Rep. Austin Baeth, D-Des Moines, questioned whether there have been any cases of reported criminal activities or police reports because of transgender people’s current bathroom use in schools. Becky Tayler with Iowa Safe Schools told lawmakers in subcommittee meetings “not once has there been an accusation of inappropriate conduct” in the 15 years transgender people have had equal facility access in Iowa.

Holt replied that he heard from families in at least six school districts who expressed concerns about transgender students using facilities corresponding to their gender identity.

“I’m not interested in waiting until the child is raped in a restroom by someone pretending to be transgender,” Holt said. “I think I think it is important that we get this done.”

Baeth said it was “completely insulting” to assume that transgender people are more likely to commit a crime than their peers. The fact that there has been no increase in bathroom-related assaults since Iowa allowed transgender people to use their preferred facilities shows that this is addressing a problem that doesn’t exist, he argued. The bill and its enforcement will create new problems, he said.

“I don’t want my kids going to school needing to wield their birth certificate to use the bathroom,” Baeth said. “Folks, I don’t want my kids going to school where adult staff are eyeing my children trying to guess whether they have a penis or a vagina. That’s what this is. You talk about privacy. This is an invasion of privacy.”

If the bill is signed into law, the state attorney general would be responsible for investigating schools accused of allowing people to use bathrooms that do not correspond to their assigned sex at birth. People who believe such an incident is happening at their school would file a complaint with the school, which would have three days to address the complaint. If the person filing the report believes the school did not respond, they could file a complaint with the attorney general for investigation and legal action.

As of Thursday, Reynolds had not signed the bathroom bill or the ban on gender-affirming care for transgender minors. If those measures become law, Democrats said, both may be challenged under civil rights law for discriminating against people based on “gender identity,” a protected class.
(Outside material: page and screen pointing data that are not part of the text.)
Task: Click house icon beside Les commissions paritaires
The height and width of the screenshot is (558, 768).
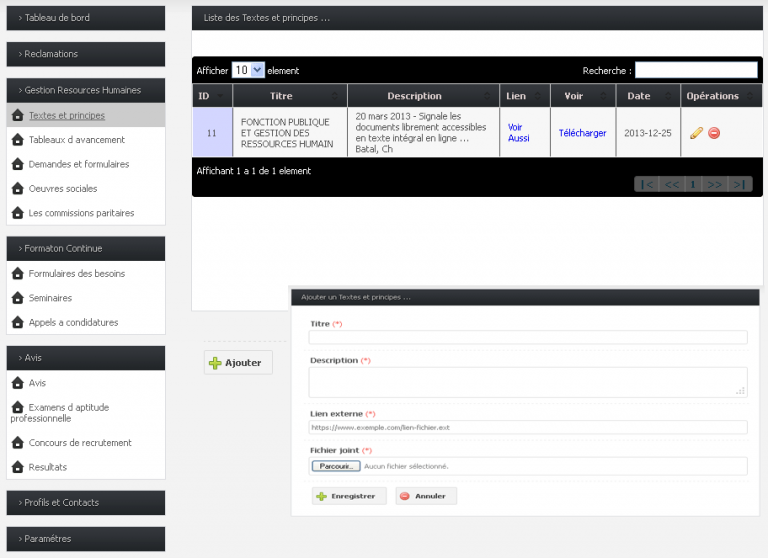Action: coord(17,213)
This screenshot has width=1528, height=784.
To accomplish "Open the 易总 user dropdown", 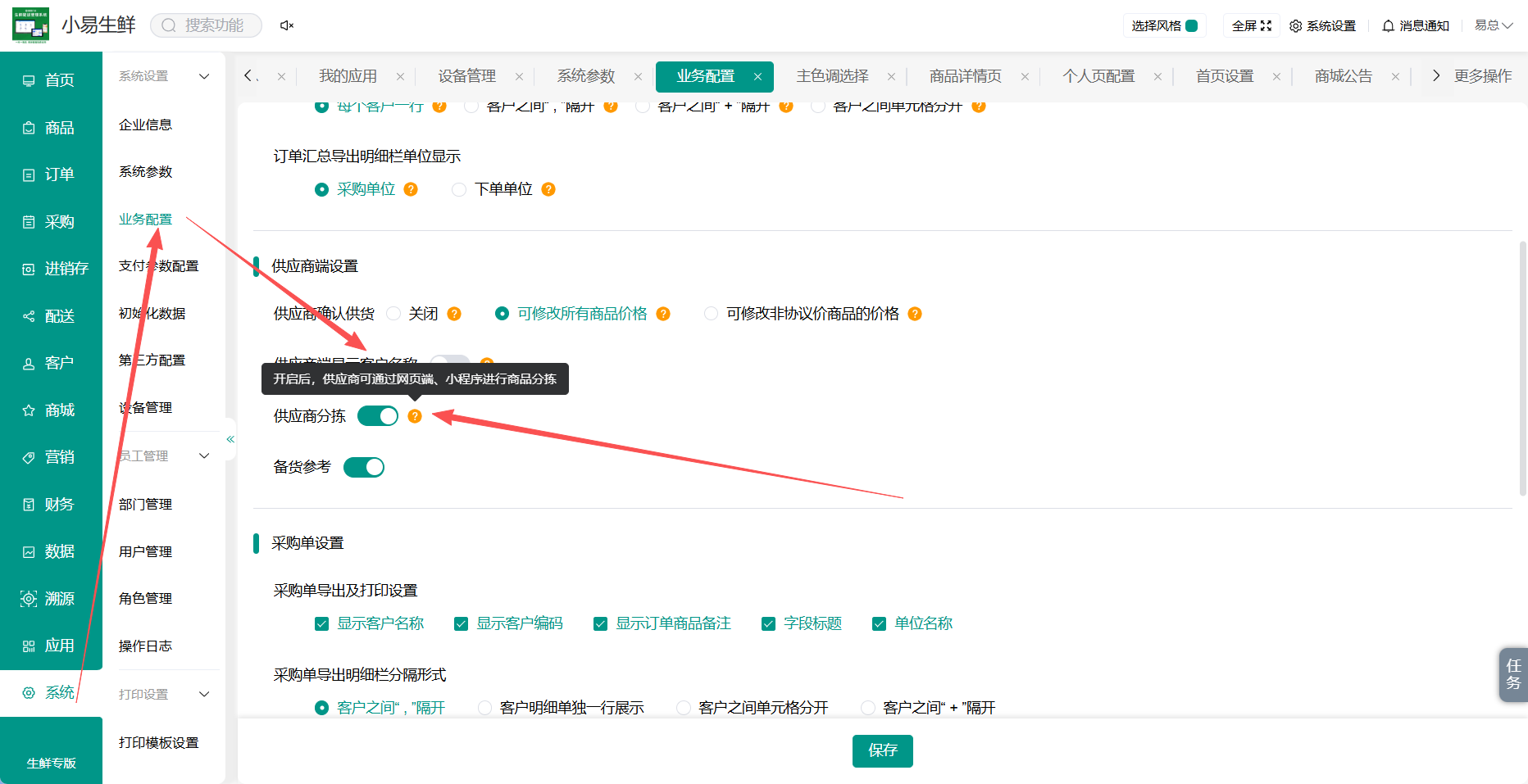I will [1494, 25].
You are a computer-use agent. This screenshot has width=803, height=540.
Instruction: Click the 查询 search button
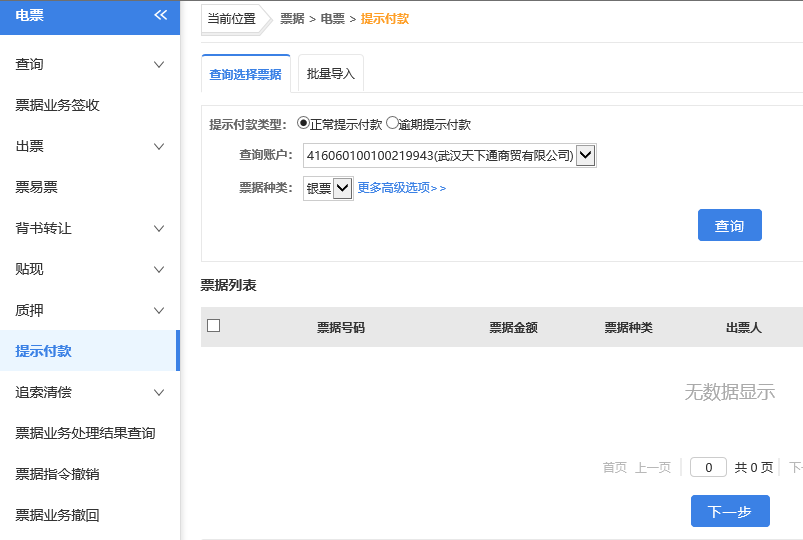pyautogui.click(x=729, y=226)
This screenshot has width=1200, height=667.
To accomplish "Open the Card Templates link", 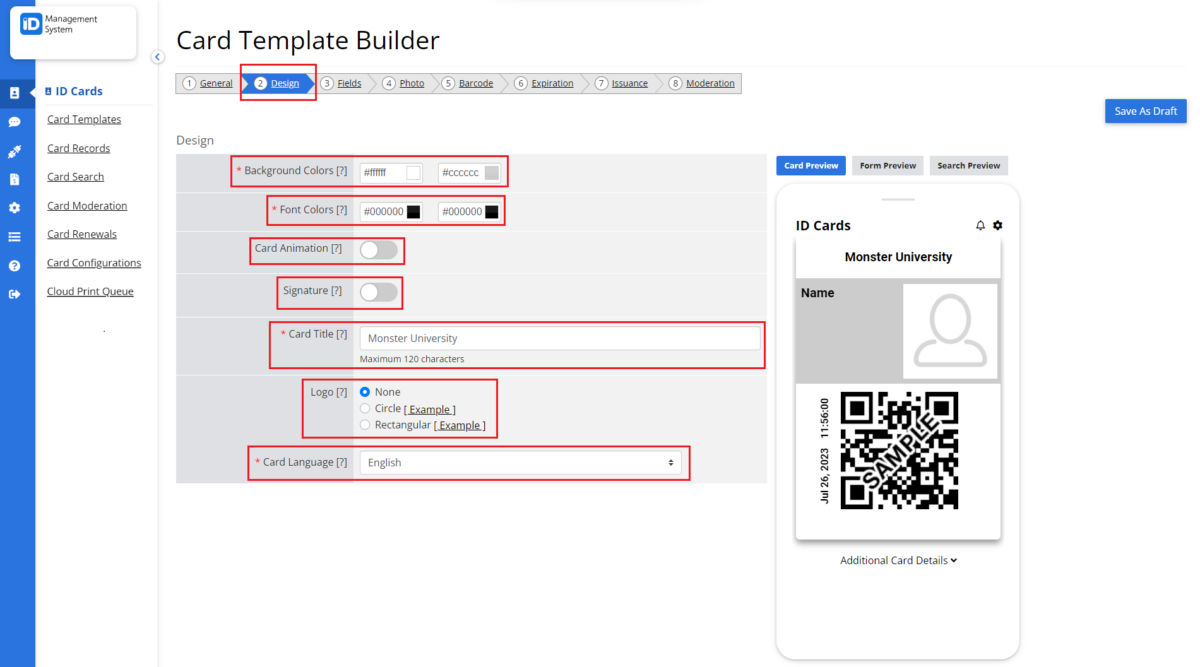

House Speaker Pat Grassley disagreed with Democrats’ comments, saying the bill was not as “hyper-targeted” on transgender students using the bathroom as opponents claim, saying there are bigger privacy issues at play in facilities like locker rooms.

“The point that we really tried with this bill, they didn’t just focus on saying, ‘gender assigned at birth, that’s the bathroom,'” Grassley told reporters. “It also is going to require the schools make accommodations for anyone that wants to have those accommodations.”